Supplied data START
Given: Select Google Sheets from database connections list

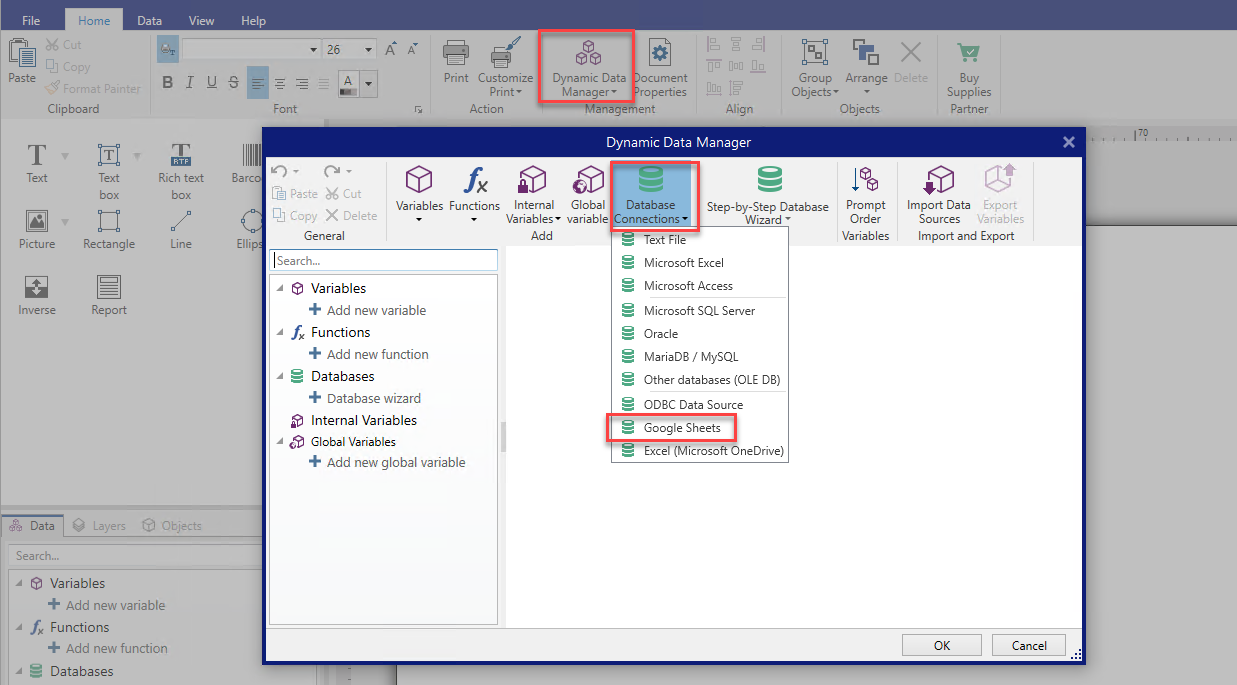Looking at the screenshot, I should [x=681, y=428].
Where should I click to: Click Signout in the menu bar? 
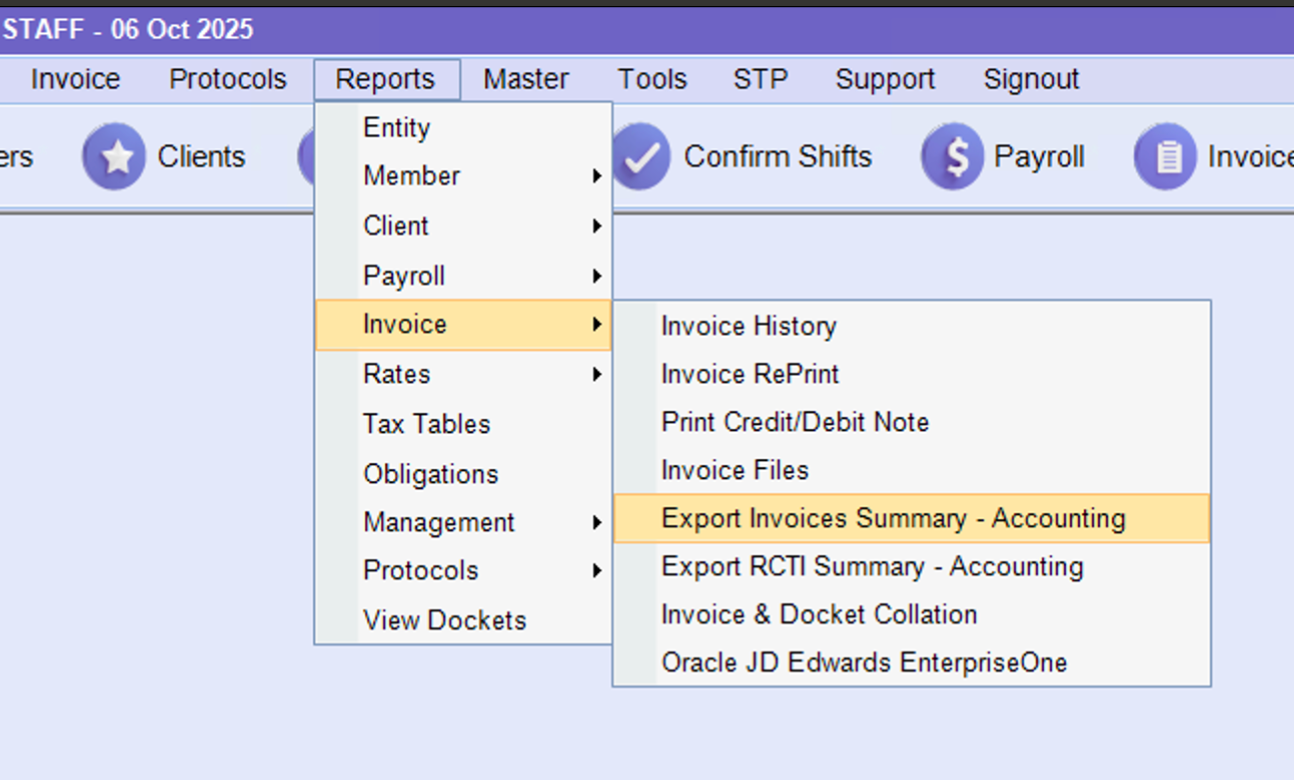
Supplied data END
Supplied data START
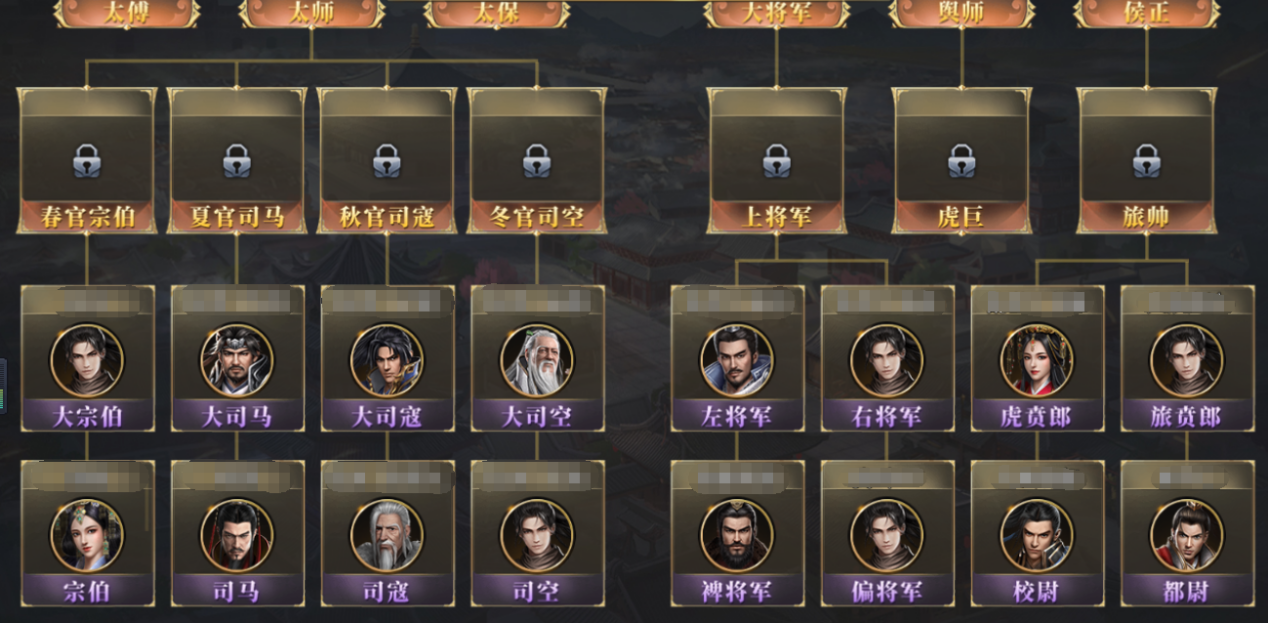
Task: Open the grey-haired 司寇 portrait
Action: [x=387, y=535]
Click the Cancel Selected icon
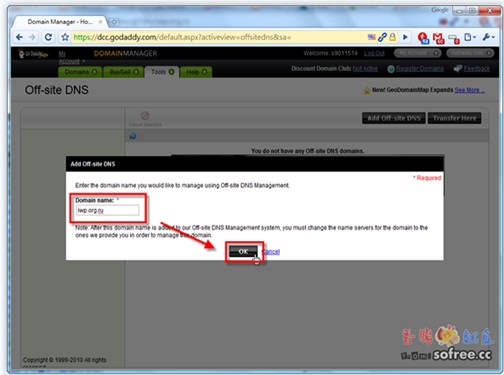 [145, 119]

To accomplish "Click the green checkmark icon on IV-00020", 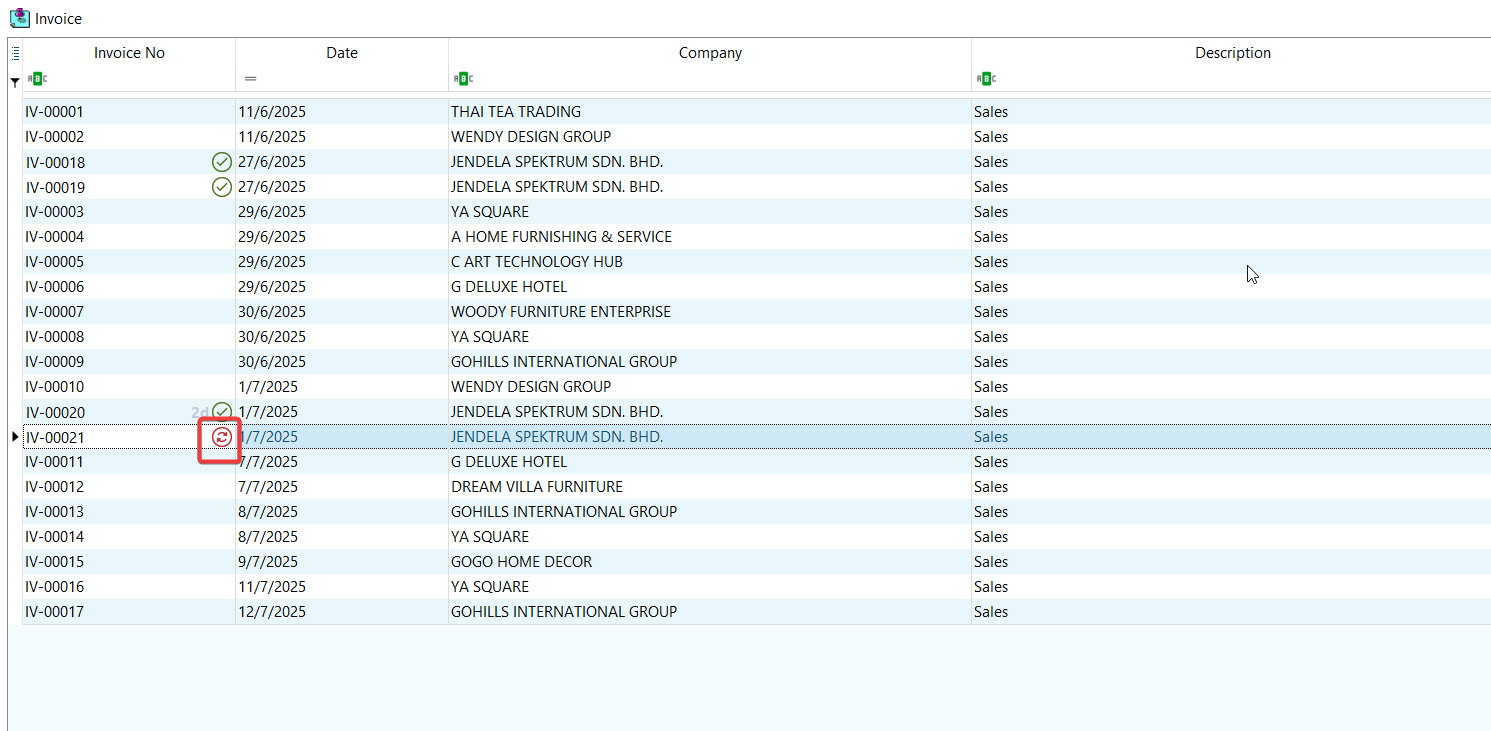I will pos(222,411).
Supplied data END
Supplied data START
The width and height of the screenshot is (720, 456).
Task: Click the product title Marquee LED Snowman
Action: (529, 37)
Supplied data END
Once the line with "Given: Select Google" is found above, print it and every line after it through the line with "Where should I", exactly. Pictures stay out.

Written response:
Given: Select Google Sheets from database connections list

Looking at the screenshot, I should [x=681, y=428].
Where should I click to: Click Signout in the menu bar? 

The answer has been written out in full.